Block U: As I mentioned, Ludwig certainly was consumed by Meyer's shadow because he had taken Utah football to new heights. 22-2 in two years, including the first undefeated season in the program's modern history was hard to follow and there were growing pains.

Ludwig's offense was never a true spread option because he didn't run the spread option at Oregon and Fresno State. He added aspects of it, but it was very common to see Brian Johnson line up under center as opposed to out of the shotgun like Alex Smith in 2003 and 2004.
Now fans have debated the effectiveness of this for the past four years, but the offense was a bit different from what Meyer had established here. That was evident in 2006, when Johnson sat out the entire season due to injury. Because of Utah's lack of a spread option quarterback and any type of running game, they were forced into a rather basic passing offense that rarely utilized the option until they worked Eric Weddle into the offense later in the season. But even then, it looked more like Ludwig's offense at Fresno State and Oregon than it did anything Urban Meyer ran here.

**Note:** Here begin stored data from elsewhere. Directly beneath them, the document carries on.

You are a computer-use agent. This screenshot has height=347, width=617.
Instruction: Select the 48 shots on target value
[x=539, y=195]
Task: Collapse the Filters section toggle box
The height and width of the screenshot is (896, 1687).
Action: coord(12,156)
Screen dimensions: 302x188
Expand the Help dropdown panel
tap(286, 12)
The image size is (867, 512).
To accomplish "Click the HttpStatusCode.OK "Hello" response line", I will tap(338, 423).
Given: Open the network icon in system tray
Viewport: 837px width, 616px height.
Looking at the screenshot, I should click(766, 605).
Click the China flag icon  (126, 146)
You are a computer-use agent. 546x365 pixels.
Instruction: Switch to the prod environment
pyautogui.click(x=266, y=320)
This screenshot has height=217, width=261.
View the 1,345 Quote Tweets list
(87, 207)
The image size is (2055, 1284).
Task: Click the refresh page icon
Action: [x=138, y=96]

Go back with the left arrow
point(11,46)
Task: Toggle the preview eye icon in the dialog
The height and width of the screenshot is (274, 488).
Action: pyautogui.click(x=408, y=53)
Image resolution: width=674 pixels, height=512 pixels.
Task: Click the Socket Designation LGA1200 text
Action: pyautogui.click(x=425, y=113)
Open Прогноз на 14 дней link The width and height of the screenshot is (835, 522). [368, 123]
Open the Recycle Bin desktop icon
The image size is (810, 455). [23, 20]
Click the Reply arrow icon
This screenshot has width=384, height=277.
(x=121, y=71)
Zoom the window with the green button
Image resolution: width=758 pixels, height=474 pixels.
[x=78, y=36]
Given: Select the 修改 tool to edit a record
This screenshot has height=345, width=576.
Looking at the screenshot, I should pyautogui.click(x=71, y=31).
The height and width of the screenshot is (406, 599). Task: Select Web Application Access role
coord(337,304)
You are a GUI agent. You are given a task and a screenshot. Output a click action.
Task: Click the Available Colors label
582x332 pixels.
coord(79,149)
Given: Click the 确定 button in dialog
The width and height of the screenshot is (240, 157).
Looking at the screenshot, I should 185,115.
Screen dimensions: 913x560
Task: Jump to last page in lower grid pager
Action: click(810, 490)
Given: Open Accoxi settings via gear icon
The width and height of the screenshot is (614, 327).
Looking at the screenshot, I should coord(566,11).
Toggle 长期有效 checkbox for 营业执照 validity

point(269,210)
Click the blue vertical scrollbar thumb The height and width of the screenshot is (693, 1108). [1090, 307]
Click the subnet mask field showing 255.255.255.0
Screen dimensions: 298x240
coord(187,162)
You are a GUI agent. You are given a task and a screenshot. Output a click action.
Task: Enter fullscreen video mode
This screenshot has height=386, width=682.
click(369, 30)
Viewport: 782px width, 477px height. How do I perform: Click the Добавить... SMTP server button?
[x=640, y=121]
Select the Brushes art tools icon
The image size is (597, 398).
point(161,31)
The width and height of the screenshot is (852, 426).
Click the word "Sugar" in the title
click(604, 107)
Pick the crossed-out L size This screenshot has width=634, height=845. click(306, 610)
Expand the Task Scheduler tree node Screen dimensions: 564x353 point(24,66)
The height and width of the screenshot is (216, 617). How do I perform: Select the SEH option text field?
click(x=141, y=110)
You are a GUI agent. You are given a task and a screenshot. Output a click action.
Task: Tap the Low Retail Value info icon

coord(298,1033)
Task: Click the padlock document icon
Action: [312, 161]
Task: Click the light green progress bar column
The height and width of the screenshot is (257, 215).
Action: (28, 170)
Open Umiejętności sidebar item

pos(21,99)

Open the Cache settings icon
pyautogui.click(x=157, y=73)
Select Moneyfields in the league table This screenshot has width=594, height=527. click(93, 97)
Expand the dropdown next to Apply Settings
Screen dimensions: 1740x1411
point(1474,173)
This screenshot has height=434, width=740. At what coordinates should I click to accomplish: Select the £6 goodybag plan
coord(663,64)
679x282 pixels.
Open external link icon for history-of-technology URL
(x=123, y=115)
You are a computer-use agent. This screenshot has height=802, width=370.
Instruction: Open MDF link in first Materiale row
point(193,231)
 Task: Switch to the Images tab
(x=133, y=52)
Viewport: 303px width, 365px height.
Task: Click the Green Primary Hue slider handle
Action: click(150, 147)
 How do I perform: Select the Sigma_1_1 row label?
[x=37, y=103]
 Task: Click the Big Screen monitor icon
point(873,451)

3) That Sugar Bowl performance...was that typical Ludwig, or were you surprised by how quickly they jumped out on Bama?

Block U: Not really. The Utes were not known for running the no-huddle offense under Ludwig, unless they were forced into their two-minute offense. But I will say what you saw was probably more like what Ludwig had been familiar with prior to arriving at Utah because there was almost zero spread option in any of the first three touchdowns against Alabama. That was purely an up-tempo passing offense that exploited a weakness that had hurt the Tide all season long - their inability to really step up and defend against the no-huddle.

4) How would you best characterize Andy's style of offense? What type of plays was he fond of running?

Block U: Ludwig was never fond of running the spread option here at Utah. We knew that from the start. That's fine, because some coaches just have a difficult time adjusting. This was ultimately Whittingham's fault for bringing him in knowing the fans wanted to keep the spread option. It didn't happen and though there were parts of it that remained in the offense, we were generally given an offense that worked with a mix of shotgun and lining Johnson up under center.

No problem there. I'll even admit that Ludwig switched things up a bit this season, specifically with the Corbin Louks package (a true spread option quarterback) and the Asiata pass. What that means for Cal, I can't say. Ludwig will probably feel far more at home running their offense than he ever did at Utah because he doesn't have to incorporate the spread option.

5) How good was Ludwig at developing his quarterbacks?

Block U: Well it's hard to say. Ludwig has pretty much only coached two quarterbacks here at Utah - Brian Johnson and Brett Ratliff. Johnson has turned out to be a good quarterback, but how much of that development was because of Ludwig I do not know. I liked Ratliff, but he didn't have any type of supporting cast in the backfield and it hindered the Utes greatly.

There was Tommy Grady, who only came to Utah because of Ludwig, but that was a disaster. I don't even want to get into that.
In the end, Ludwig had his ups and downs here at Utah and I think that is why Ute fans weren't as disappointed in his leaving as they were when Gary Andersen - the defensive coordinator - took off for the Utah State job.
Does that mean he won't be successful at Cal? Who knows. It's a different mentality there and it's a better fit than at Utah. But so was Oregon and their fans were extremely happy to see him come to Utah.